List every sum of money that the reverse aid article gives in Pakistani rupees.

▶ _PAGE EXTRACT_
=====
Reverse aid

03 Oct 2017


“We have been paying Pakistan billions and billions of dollars” — President Donald Trump

SOME years ago at a seminar on Pakistan’s foreign policy with a special focus on Pak-US relations, a senior journalist spoke about the US dynamics on Pakistan’s foreign policy. A straight shooter in the audience asked the journalist: “What has the US given Pakistan?” The journalist shrugged her shoulders and said: “Money, I suppose. Lots of it.” Of course, since most of such information is classified it doesn’t reach the end user. It was difficult for even the journalist to indicate how much aid has been given by the US to Pakistan or any developing country.

Aid often comes attached with conditions set by the donor. For instance, the developing country must abide by the pricing structure, the mode of payment for products bought and the period of repayment. Much is made of the fact that developed countries like the US provide financial and material aid to Third World countries. Sometimes they use their influence to regulate the economic, political and defence policies of countries receiving the aid; at times they even reduce them to vassals.

The notorious PL-480 food assistance programme came with stringent conditions, ostensibly imposed by the World Bank but in reality by Uncle Sam, to remove subsides that benefit the poor; it is but one instance of the arm-twisting used by the ‘donor’ countries.

Let us look at another kind of aid, this one provided by developing or under-developed countries to the developed ones. According to a former president of Pakistan, the cost of preparing a medical graduate in Pakistan is Rs 600,000 excluding the cost of schooling and pre-medical education. From this, it can be reasonably said that the cost of training a medical graduate including preschool, school and pre-medical education in Pakistan comes to at least 25m Pakistani rupees per doctor, which is equivalent to $1 million.

The Third World provides the West with highly skilled manpower.

Now let us assume that the number of highly qualified technocrats from the Third World including those from Pakistan employed in America, or in the service thereof, is 1m, a conservative estimate by any standard. A simple calculation will show that judging by the standards of Pakistan, where the cost of even a top-notch education is far lower than in the West, training a million skilled and qualified technocrats in the US would cost its exchequer a staggering $1,000 billion. (In any case, finding a million students to train as technocrats would be a challenge in the US given the enormous proportion of American high school and university students that drop out for socioeconomic and other reasons.)

The aid provided by Third World countries to the West thus comprises highly skilled and trained manpower which leaves the home country’s economic development in the lurch and several decades behind the developed world. On the other hand, that given by the advanced countries usually consists of military hardware and junk they no longer need.

The sale of military hardware is ensured through reckless and self-serving sales tactics usually carried out by creating regional tensions that provide the impetus for an entirely needless arms race based on the illogical reasoning that it would erase the bogey of regional hegemony. This is followed up by providing arms to both adversaries. No wonder then that the weapons industry is among the largest in the world.

In contrast, the aid provided by poor nations is entirely development oriented; it not only takes care of the host country’s current needs but also its future requirements by training its future generations to meet the ongoing needs of skilled manpower in the developed world.

Indeed, manpower training for the advanced world takes place in poor nations all around the globe. For instance, it is estimated that some 40,000 students take the ‘O’ and ‘A’ level examinations in the province of Sindh alone every year. To take a very conservative view, it can be reasonably assumed that all over Pakistan at least 100,000 boys and girls take these examinations conducted by Cambridge, Oxford and London universities.

Given an average examination fee of Rs7,000 per candidate which is payable in hard currency, the country sends the equivalent of Rs700m to the UK every year to prepare future professionals, of whom a large number will ultimately benefit the UK and other countries in the West.

The point is that poor countries offer far more in terms of quality than the aid flowing in the other direction. A brain drain for the Third World redounds to the benefit of the rich nations. Finally, to describe this situation, let me reference Winston Churchill’s words — albeit articulated somewhat differently and in a different context: Never before have some owed so much to so many!

The writer is a freelance contributor.
=====
▶ _INFORMATION SHOWN_
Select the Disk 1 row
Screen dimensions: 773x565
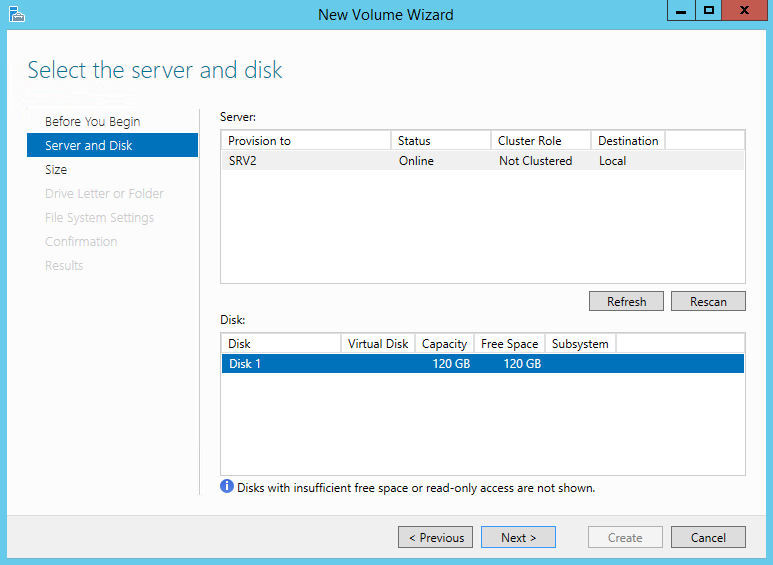click(482, 363)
=====
▶ _SOLUTION FOR THIS TASK_
- Rs 600,000
- 25m Pakistani rupees
- Rs7,000
- Rs700m